Aus der Hecke lugt ein völlig vertrockneter Baum hervor. Marco C., Bewohner der Villa, wird rot. „Oh, der ist echt“, stammelt er. Gestern habe die WG geschlossen davor gestanden und gemeinsam gerätselt, ob der Baum eigentlich schon da war, bevor der Gärtner kam und den Vorgarten filmreif verunstaltete. Das restliche Chaos sei inszeniert, beteuert er flehend. Die Brennesseln, das verdörrte Bambusgesträuch, der Rhododendron ohne Blüten und der unkontrolliert wuchernde Efeu – alles Filmkulisse. Aber warum eigentlich sollten Bäume umstürzen, nur weil hinter der Fassade ein Mann lebt, der observiert wird?

„Und bitte!“ Ein weiteres Mal landet der Puderquast auf der Nase von Kommissar Kirchhoff. Besorgt blickt Producer Wolfgang Henningsen zum Himmel. Noch strahlt die Sonne. Doch erst eine Szene ist im Kasten, fünf weitere wollen heute noch gedreht werden. Und zwar unter gleichbleibendem Himmel. Erst bei tiefster Dunkelheit soll sich die Szenerie dann ins Innere des Hauses verlagern.

Die Wände des Wohnzimmers sind trist olivgrün gestrichen. An der Wand sind die schmuddeligen Ränder eines längst abgehängten Bildes zu erkennen. Dabei ist es eine durchaus zeitgemäß anmutende WG, die in der Villa lebt, und kein in den fünfziger Jahren hängengebliebenes Rentnerehepaar. „Die Kinder müssen schließlich ernährt werden“, erklärt Marco C. beleidigt, warum das strahlende Weiß der Wände moderiger Farbe weichen mußte, nur um einmal ins Fernsehen zu kommen. Und für einen Monat wenigstens seien die laufenden Kosten für das Haus nun gedeckt. Das lukrative Dankeschön für die Filmkulisse soll aufs Haushaltskonto fließen, sobald das Team von Studio Hamburg wieder abgezogen ist.
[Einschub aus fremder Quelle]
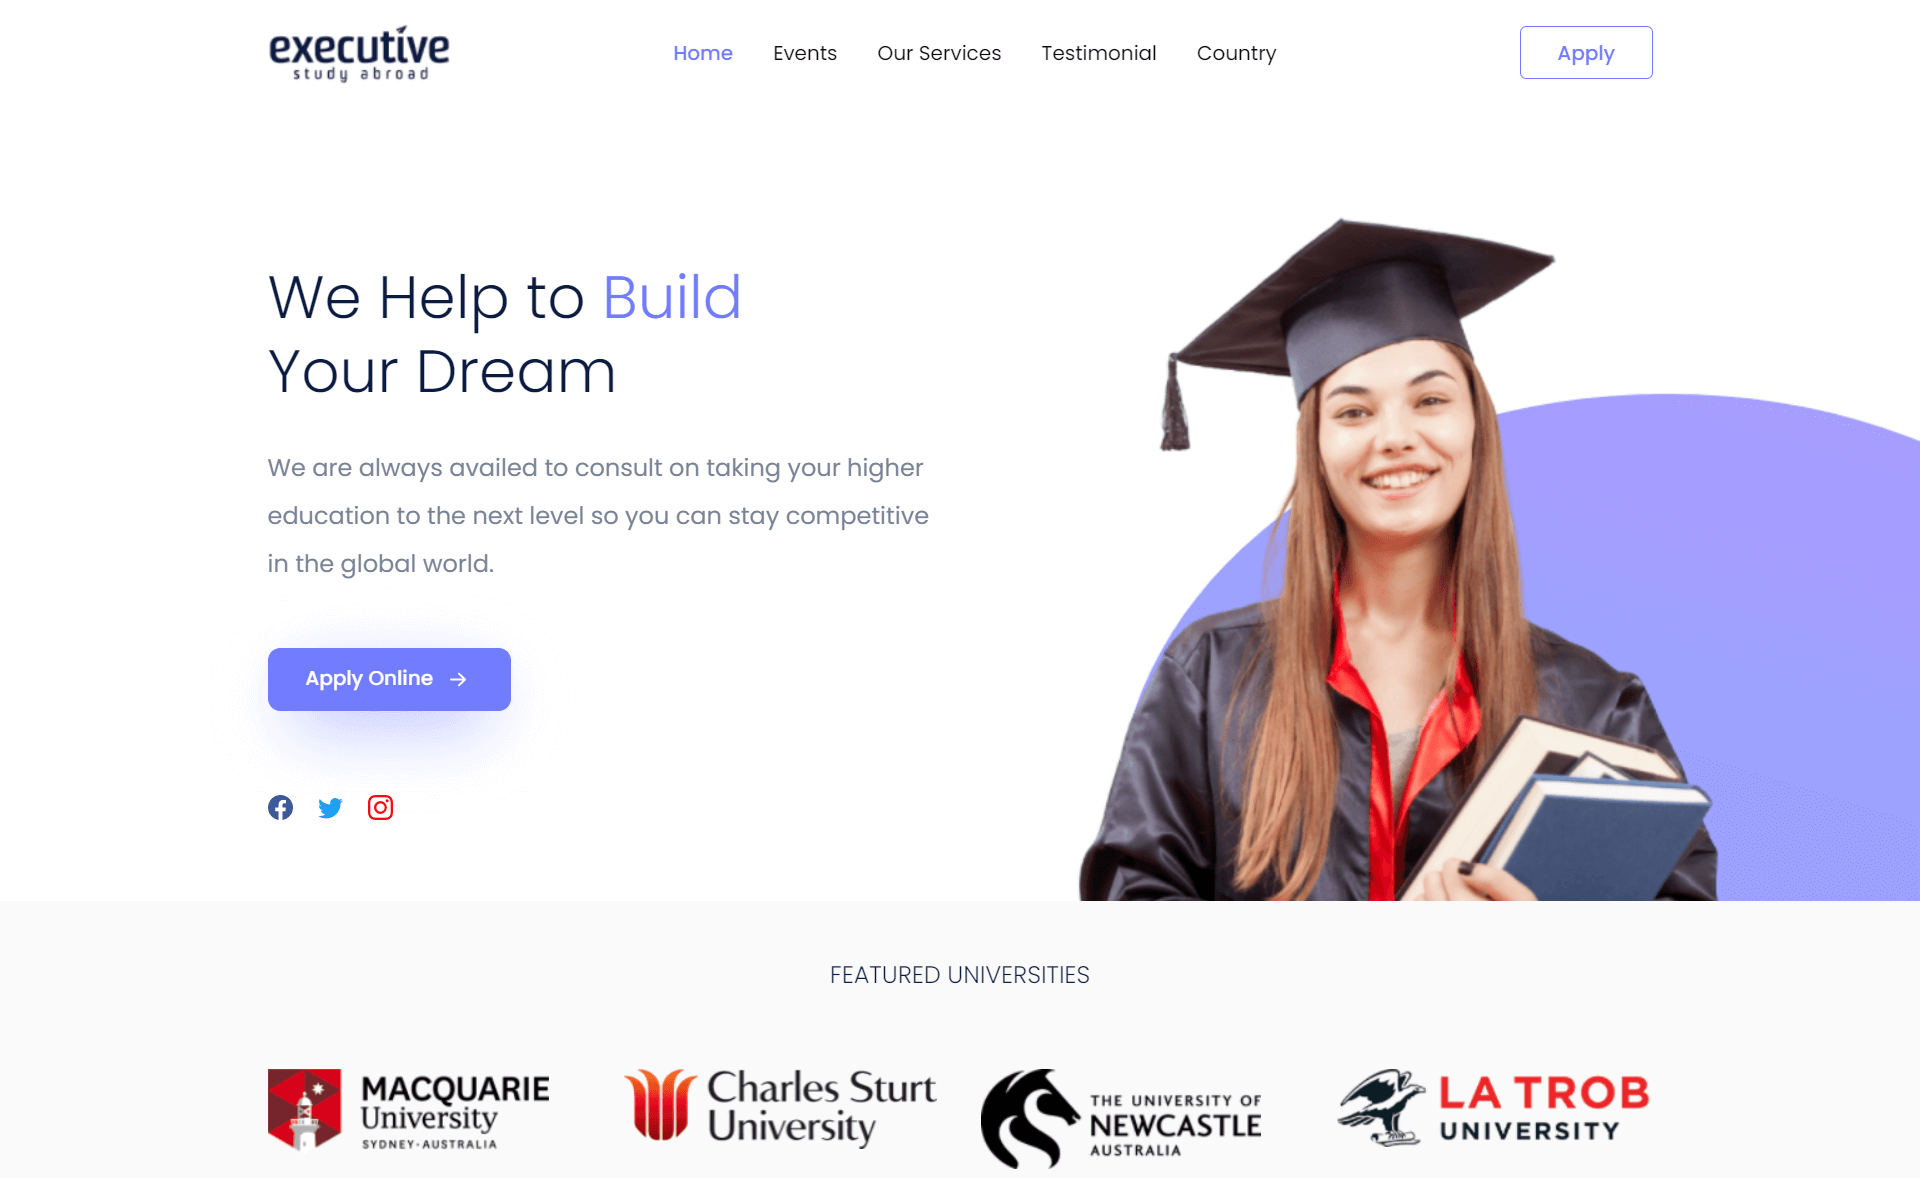Image resolution: width=1920 pixels, height=1178 pixels.
Task: Click the Testimonial navigation tab
Action: (1097, 52)
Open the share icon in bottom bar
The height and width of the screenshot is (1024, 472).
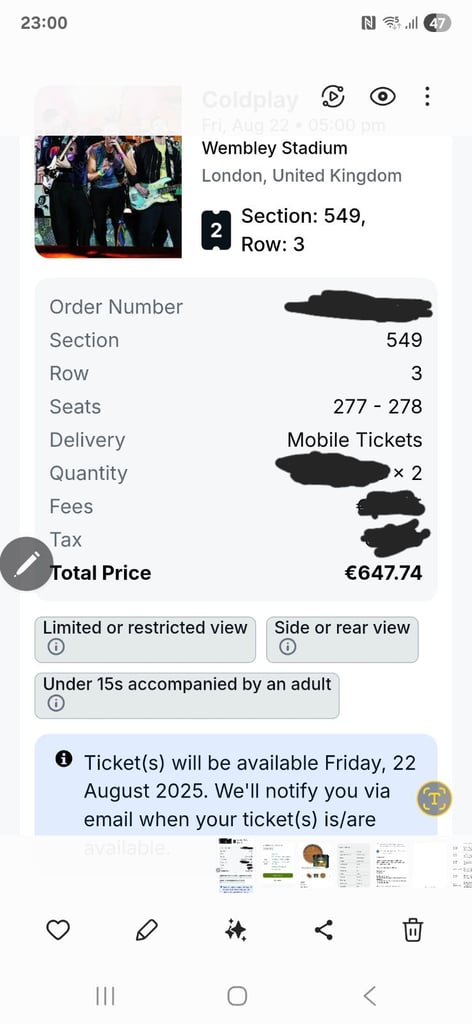point(324,929)
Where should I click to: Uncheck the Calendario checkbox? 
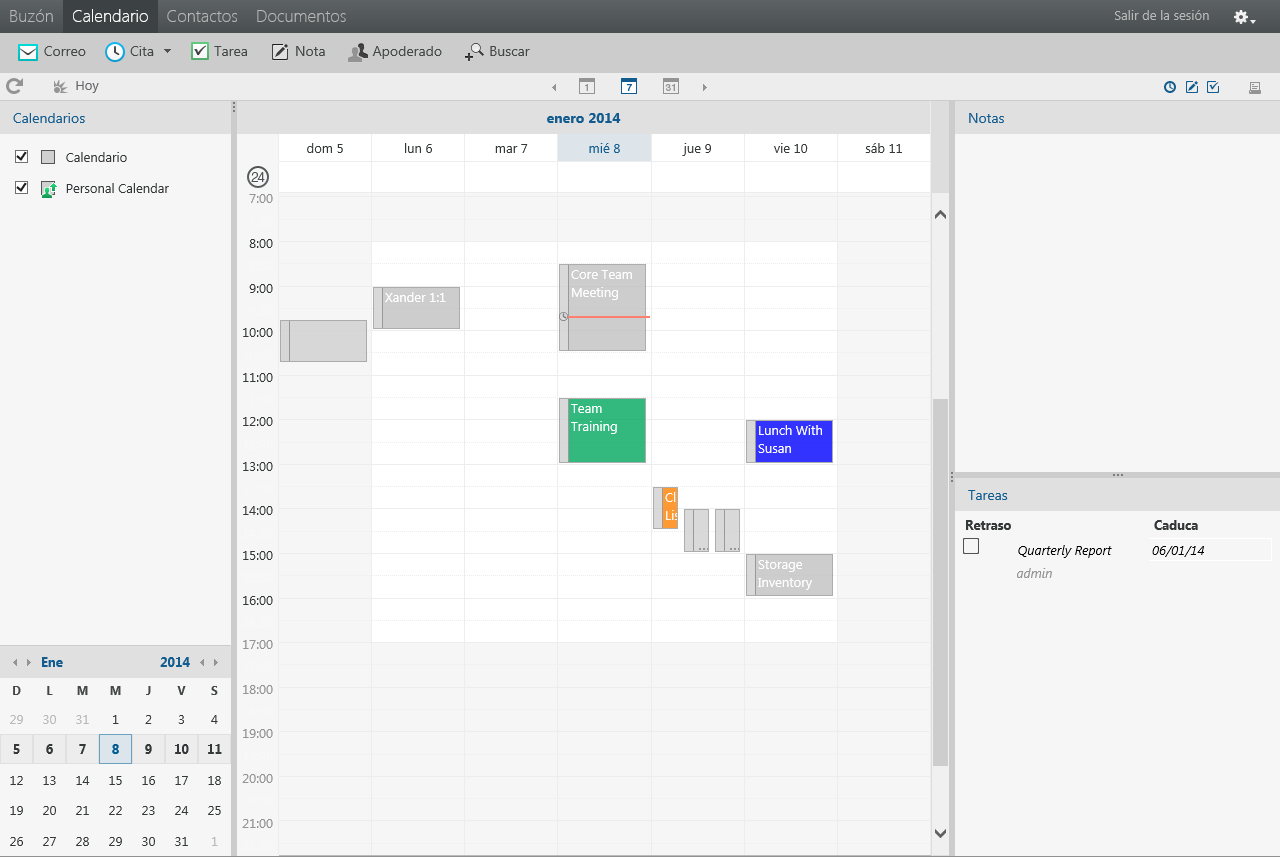21,157
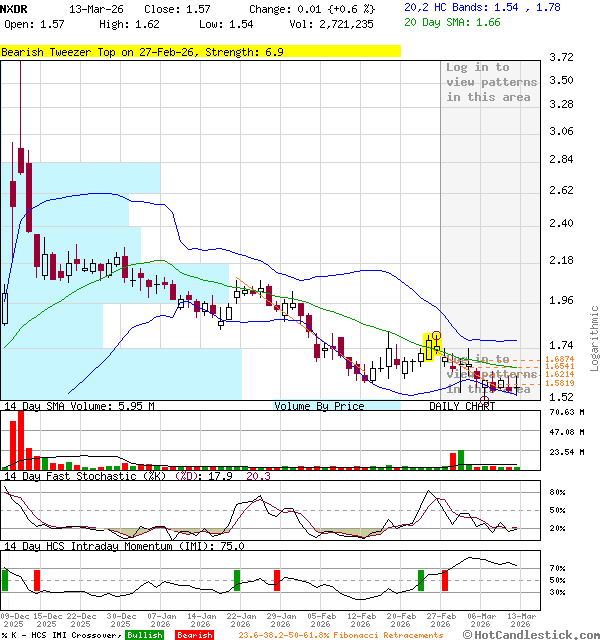Viewport: 600px width, 640px height.
Task: Click the Fibonacci Retracements legend text
Action: tap(340, 635)
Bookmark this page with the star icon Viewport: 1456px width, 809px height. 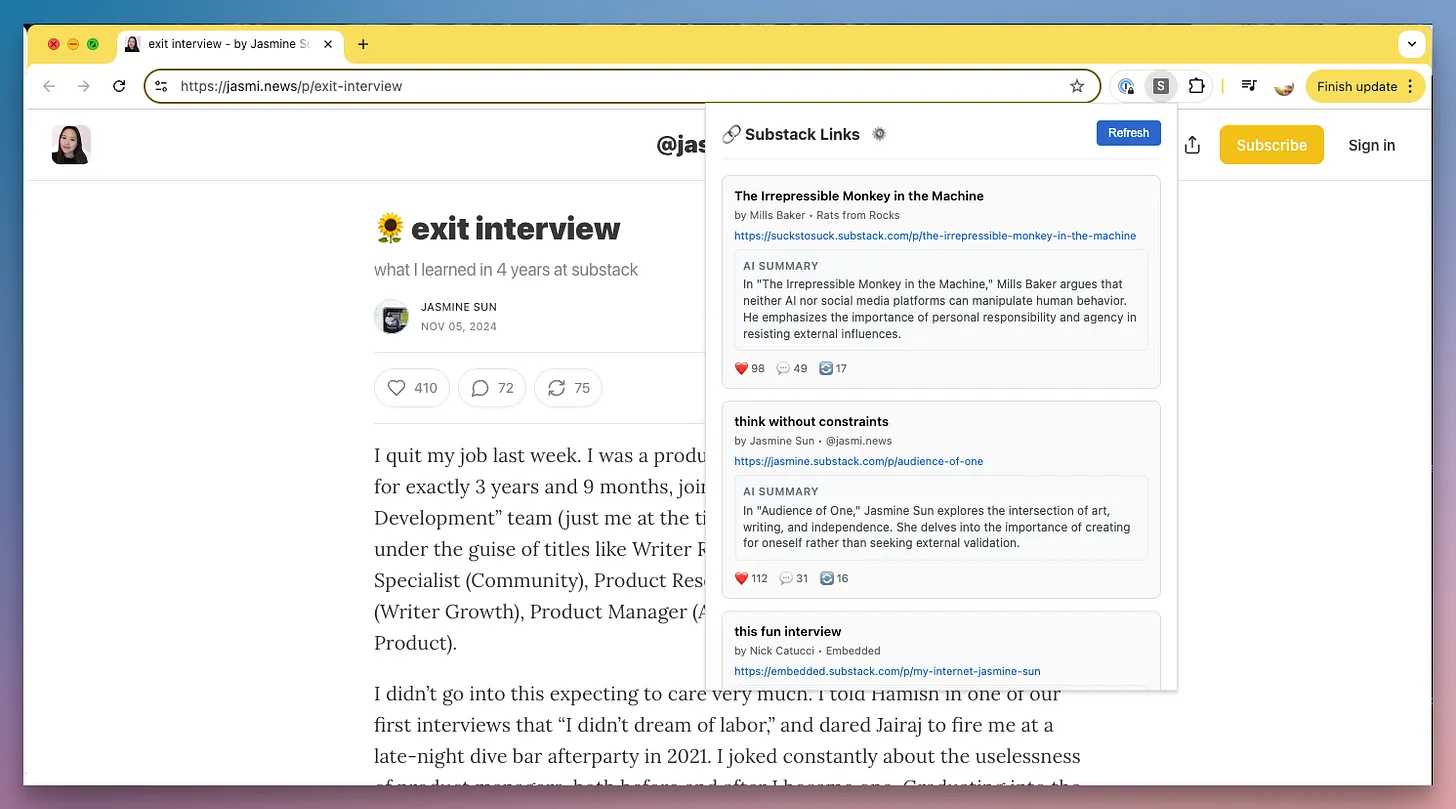click(x=1077, y=86)
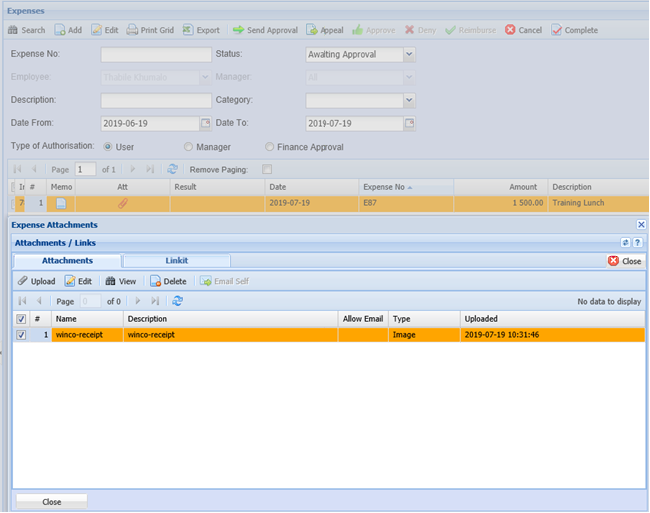Open the memo icon in expense row
This screenshot has height=513, width=650.
tap(60, 203)
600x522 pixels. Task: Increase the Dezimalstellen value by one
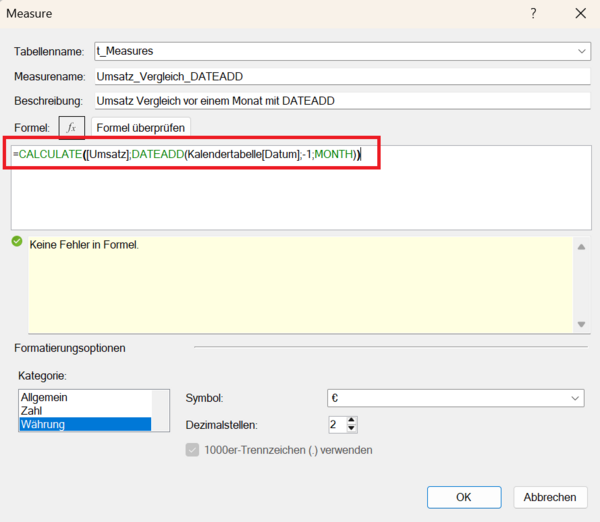pos(351,419)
„Und bitte.“ Hoffentlich ist Kommissar Kirchhoff inzwischen nicht wirklich eingeschlafen. Seit einer Stunde sitzt er in seinem Wagen, dabei soll die Einstellung später nur wenige Sekunden zu sehen sein. Die Augen hält Kirchhoff ohnehin geschlossen, denn die Sonne strahlt ihm penetrant ins Gesicht.

Friedlich vereint sitzt die WG im Kreis um die Sandkiste herum und plant „the day after“. Eine Farbpalette macht die Runde, denn es gilt zu entscheiden, ob das Wohnzimmer später grün bleiben oder doch wieder weiß werden soll. Nur Marco zieht mit seinem Camcorder über das Anwesen und dreht den Film zum Film – für kommende lustige WG-Abende in Othmarschen.